IT will be seen by the following Circular and Correspondence how the Discourses of the Bishop of Peterborough and Mr. Bradlaugh’s Replies thereto were brought about. The Dean’s Circular speaks of four Discourses to be delivered by the Bishop, but in fact only the three here reported were given. This volume, therefore, contains the whole of both sides of the question, so far as the discussion has hitherto proceeded in Norwich. The speeches were all taken down by a competent shorthand reporter, specially engaged for the _National Reformer_.
========
— Set exercise 1 —
In the records, quote every line starting with the line that contains "You are a computer-use" and going on through the final line of the records.
The records below have nothing to do with the text above.
========
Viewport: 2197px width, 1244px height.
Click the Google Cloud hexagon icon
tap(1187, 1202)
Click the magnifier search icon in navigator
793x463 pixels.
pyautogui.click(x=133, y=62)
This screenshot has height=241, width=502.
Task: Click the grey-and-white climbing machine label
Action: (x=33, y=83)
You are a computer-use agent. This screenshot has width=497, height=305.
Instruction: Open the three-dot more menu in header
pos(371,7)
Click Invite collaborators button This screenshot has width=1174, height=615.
========
— Set exercise 2 —
Continue the passage about the Bishop of Peterborough's Norwich discourses and Mr. Bradlaugh's replies, picking up after its last sentence.

— Written answer 1 —
You are a computer-use agent. This screenshot has width=497, height=305.
Instruction: Open the three-dot more menu in header
pos(371,7)
Click Invite collaborators button This screenshot has width=1174, height=615.

— Written answer 2 —
The reader will clearly see by the Correspondence that the Christians refused the proposal of the Secularists that the two parties should co-operate in publishing together and circulating as widely as possible the Discourses and Replies. Mr. Bradlaugh has therefore taken upon himself the responsibility of their joint publication. The extraordinary reasons given by the Dean (in the last paragraph of his letter of Feb. 15th) for refusing the perfectly fair offer of Mr. Cooper, will not pass unnoted. His claim to certainty _may_ differ from the claim to infallibility made on behalf of the Pope and the Romish Church, and the principle on which he condemns the dissemination of Sceptical works as treason to human welfare, _may_ differ from that which in Rome has led to the establishment of the _Index Expurgatorius_; but we confess that in neither case can we see the difference, and we challenge the Dean to show that there really is any.
We are confident that Freethinkers generally will appreciate the disinterested zeal of Mr. R. A. Cooper in making all arrangements necessary to ensure that the Bishop’s Discourses should be fitly answered on the spot and without delay.
THE PUBLISHERS.
_April_, 1871.
CIRCULAR OF THE DEAN OF NORWICH.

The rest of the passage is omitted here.